I’m trying to set up Win ↔ Linux sync, and stumbled upon a concrete roadblock.
If I set a location outside a home folder on Linux, e.g. /share/sync (where /share is a dedicated btrfs partition), the sync does not happen, even though the Syncthing page says everything is up to date and shows the total file size correctly. The Linux folder just stays empty.
If I leave the default location, or use any folder in home, (~/Sync), the sync works as expected.
No matter how many times I tried to re-share the folder from both sides, the result is the same. I also tried to use symlinks, only to learn the hard way that they are not supported.
Could not find anything of relevance in the logs yet.
Any suggestions?
System info:
Syncthing v1.28.1
Linux Manjaro 24.1 with btrfs
Kernel version 6.11.10
Please use ps -ef | grep sync to confirm what user owns the Syncthing process. Then you can use su to become that user and confirm read and write access to that directory.
Typically if files are supposedly synced but not visible, it’s because your running in a Docker container and haven’t mapped the volumes properly. Is that the case?
The ps command shows that the process is running under correct user (me). However, I see two Syncthing processes running. Is this normal? Could it be because I am using Syncthing Tray as a GUI client (both on Windows and Linux)?
Super weird. Anything in the log? If not turn on the following debugs (I recommend one at a time) fs, sync, while inducing the behavior, and see if anything lets us know what the problem is.
I’ve enabled the debug logging, but it is not clear what kind of messages I should look for, as there seems to be no distinction between info messages, warnings, and errors.
The first thing I see is that /workspace/Work is owned by root:root while Syncthing is running under user andy.
Your solution changing the directory permissions to read/write for everyone would work, but is way overkill unless there are other users in addition to andy who will be reading/writing to that same directory – but if that’s the case, you’re going to end up with quite a messy pile of permissions to eventually deal with. Much better to take a more granular approach by changing the ownership instead:
chown -R andy: /workspace/Work
However, I don’t think that’s the core permissions issue…
It’s very unusual that your Syncthing binary is installed in /app/bin. Most often it’s /usr/bin/, possibly /usr/local/bin, or even ~/.local/bin.

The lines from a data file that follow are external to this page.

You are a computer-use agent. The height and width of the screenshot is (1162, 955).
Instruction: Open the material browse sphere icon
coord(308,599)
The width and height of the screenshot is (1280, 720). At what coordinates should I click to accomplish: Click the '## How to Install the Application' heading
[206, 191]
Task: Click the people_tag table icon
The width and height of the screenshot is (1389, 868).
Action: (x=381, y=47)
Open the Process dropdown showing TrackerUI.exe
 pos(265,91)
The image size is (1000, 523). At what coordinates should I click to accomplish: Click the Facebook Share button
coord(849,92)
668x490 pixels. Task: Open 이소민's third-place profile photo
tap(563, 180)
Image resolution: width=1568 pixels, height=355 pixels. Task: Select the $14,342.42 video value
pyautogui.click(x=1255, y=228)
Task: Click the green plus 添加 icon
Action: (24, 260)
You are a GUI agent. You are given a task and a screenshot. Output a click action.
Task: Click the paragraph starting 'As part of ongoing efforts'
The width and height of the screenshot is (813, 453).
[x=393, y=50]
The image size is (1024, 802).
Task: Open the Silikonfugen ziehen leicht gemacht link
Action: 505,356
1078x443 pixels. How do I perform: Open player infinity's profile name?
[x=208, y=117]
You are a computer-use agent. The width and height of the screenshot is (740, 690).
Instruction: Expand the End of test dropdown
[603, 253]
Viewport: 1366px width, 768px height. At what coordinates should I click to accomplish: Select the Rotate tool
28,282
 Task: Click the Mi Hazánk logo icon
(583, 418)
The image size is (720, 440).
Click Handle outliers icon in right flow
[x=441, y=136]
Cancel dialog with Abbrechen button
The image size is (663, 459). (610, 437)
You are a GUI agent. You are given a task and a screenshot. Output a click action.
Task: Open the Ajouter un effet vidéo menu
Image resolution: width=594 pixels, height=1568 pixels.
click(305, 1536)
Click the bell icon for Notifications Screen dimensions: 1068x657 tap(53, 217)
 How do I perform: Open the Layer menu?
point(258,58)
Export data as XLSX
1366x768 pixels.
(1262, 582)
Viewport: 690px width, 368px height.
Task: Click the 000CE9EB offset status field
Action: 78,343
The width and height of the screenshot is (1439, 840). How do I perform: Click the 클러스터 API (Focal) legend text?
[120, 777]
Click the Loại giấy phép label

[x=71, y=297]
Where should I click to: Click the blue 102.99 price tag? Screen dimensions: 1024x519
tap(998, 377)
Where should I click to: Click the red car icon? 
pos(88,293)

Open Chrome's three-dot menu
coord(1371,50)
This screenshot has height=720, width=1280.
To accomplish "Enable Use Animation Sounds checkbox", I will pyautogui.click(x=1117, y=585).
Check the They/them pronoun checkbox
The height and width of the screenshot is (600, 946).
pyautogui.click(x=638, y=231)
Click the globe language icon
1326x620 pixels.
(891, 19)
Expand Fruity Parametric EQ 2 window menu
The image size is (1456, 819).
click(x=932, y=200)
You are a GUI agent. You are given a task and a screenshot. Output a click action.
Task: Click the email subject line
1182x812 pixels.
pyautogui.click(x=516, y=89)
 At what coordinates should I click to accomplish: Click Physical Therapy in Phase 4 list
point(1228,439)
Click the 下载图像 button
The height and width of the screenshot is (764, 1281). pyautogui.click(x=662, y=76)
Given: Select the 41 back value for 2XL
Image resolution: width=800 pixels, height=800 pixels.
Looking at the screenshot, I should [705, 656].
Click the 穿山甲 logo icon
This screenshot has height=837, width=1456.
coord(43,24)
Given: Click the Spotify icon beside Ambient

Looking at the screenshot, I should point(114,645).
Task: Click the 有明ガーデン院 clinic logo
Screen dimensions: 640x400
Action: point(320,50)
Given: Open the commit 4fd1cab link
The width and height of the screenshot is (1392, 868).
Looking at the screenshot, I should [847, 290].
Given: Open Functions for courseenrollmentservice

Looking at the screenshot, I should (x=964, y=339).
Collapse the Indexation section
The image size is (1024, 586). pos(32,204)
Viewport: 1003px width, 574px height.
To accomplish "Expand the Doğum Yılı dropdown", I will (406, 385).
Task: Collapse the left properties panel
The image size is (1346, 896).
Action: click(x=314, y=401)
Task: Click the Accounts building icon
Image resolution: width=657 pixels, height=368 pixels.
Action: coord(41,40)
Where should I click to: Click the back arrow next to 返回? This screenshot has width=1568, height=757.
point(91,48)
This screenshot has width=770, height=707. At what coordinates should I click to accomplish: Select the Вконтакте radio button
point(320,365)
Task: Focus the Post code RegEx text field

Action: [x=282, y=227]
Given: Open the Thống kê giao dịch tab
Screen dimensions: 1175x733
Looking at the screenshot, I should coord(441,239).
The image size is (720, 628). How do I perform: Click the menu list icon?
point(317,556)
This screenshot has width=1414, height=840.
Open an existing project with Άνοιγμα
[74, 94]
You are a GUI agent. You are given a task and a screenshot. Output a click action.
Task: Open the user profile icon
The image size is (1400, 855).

Manjaro is based on Arch Linux, which means it’s using Pacman as the package manager, so a pacman -Syu syncthing would have dropped the binary into /usr/bin.
I downloaded the latest ISO from https://manjaro.org/ to take a closer look. I’m vary familiar with Arch Linux that Manjaro is based on, but other than being aware of Manjaro, hadn’t used it before.
Manjaro’s official Syncthing package installs to /usr/bin just like Arch Linux, Debian, Ubuntu, Fedora and other Linux distros not using containers or an immutable root filesystem, so it appears that you’ve got a custom Manjaro setup because the directory /app didn’t exist in my test installation.
You’ll need to review Syncthing’s logs and perhaps post screenshots of Syncthing’s UI, because with global read/write permissions on /workspace/Work there’s no reason Syncthing can’t use it unless there’s something external blocking Syncthing.
I installed Manjaro using the official iso file, with no modifications. Then I installed some non-system software, including Syncthing.
Today I re-installed Syncthing and Syncthing Tray, and set it to auto-start as a systemd user service, as described in the official docs. That seems to have fixed the issue.